CAMPIONATO ITALIANO DI CALCIO 1974-75: IL GIRONE DI RITORNO DALLA 24a ALLA 26a GIORNATA

Il martedì successivo a questa intensa giornata di sport da Riad, capitale dell’Arabia Saudita, giunge una notizia che in un certo senso riporta la gente comune indietro negli anni, nonostante si tratti di una tragedia. Re Fayal, sovrano del Paese asiatico, viene assassinato da un nipote che gli spara a bruciapelo durante un’udienza. L’importanza del petrolio ha messo la casa regnante saudita al centro dell’attenzione dell’opinione pubblica, la quale è trasognata davanti agli sfarzi di queste corti orientali.

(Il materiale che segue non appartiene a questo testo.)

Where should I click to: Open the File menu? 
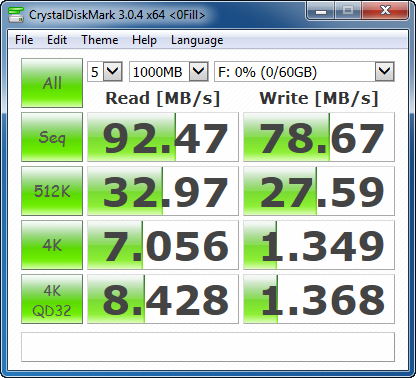point(24,40)
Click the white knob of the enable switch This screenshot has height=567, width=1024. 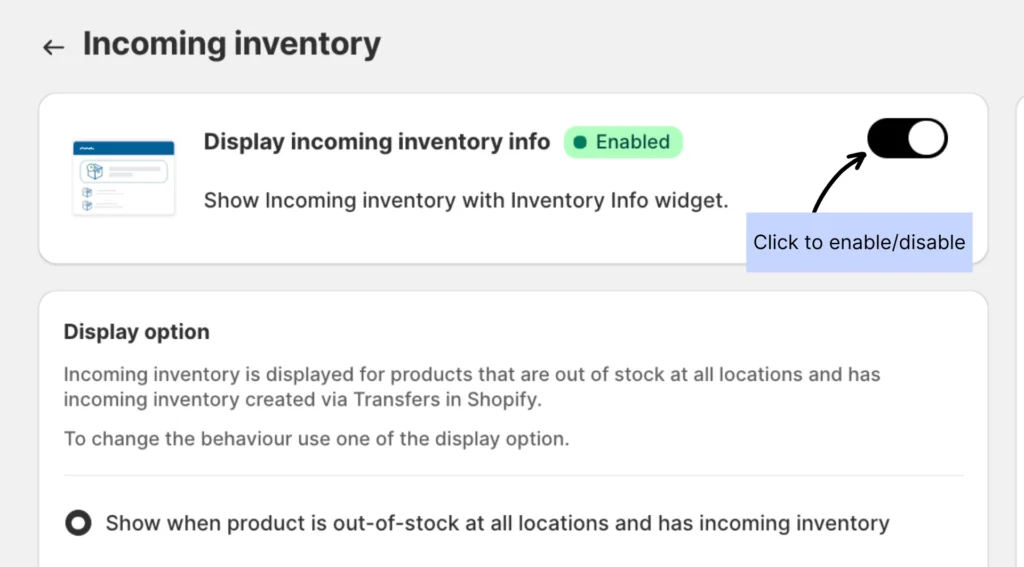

Invece un moto di pura tristezza ed orrore assale tutti davanti alle immagini di quanto accade a Domodossola, in località Santa Maria Maggiore,
Val Vigezzo, dove il 27 un incendio scoppiato in un albergo provoca la morte di sedici persone: quattordici francesi e due italiani

Tutto questo mentre Torino si prepara ad assistere ad un derby nel quale, dopo anni, entrambe le compagini si trovano nelle prime posizioni della graduatoria. La Juventus è lanciata verso lo scudetto ma deve temere la voglia di rivalsa dei cugini reduci dalla brutta prova di Milano.
24a GIORNATA: domenica 31 marzo 1975

Ascoli – Varese 2-0

62′ Silva, 70′ Campanini

Bologna – Lazio 1-2

3′ aut. Wilson (BO), 9′ Chinaglia, 52′ aut. Bellugi

Inter – Cesena 0-1

55′ Orlandi

LR. Vicenza-Fiorentina 0-1

27′ Caso

Napoli – Milan 2-0

71′ Clerici rig., 77′ aut. Turone

Roma – Cagliari 1-1

21′ Spadoni (RM), 75′ Gori

Sampdoria – Ternana 1-0

22′ Maraschi rig.

Torino – Juventus 3-2

19′ Pulici rig., 34′ Bettega (JU), 71′ Pulici, 83′ Capello (JU), 88′ Zaccarelli

CLASSIFICA:

Juventus 34; Napoli 32; Lazio e Roma 30; Torino 29; Milan 27; Bologna 26; Fiorentina e Inter 24; Cagliari 21; Cesena 20; Ascoli 19; Sampdoria e Ternana 18; LR. Vicenza 17; Varese 15.
L’orgoglio granata riapre il campionato. Al termine di una delle gare più spettacolari della storia del “derby della Mole” la Juventus esce sconfitta ed ora deve temere seriamente il ritorno del Napoli, vittorioso sul Milan per 2 a a 0. Per il calcio italiano inizia una settimana infuocata in quanto la domenica successiva Torino ospita il big match tra le prime due della classe.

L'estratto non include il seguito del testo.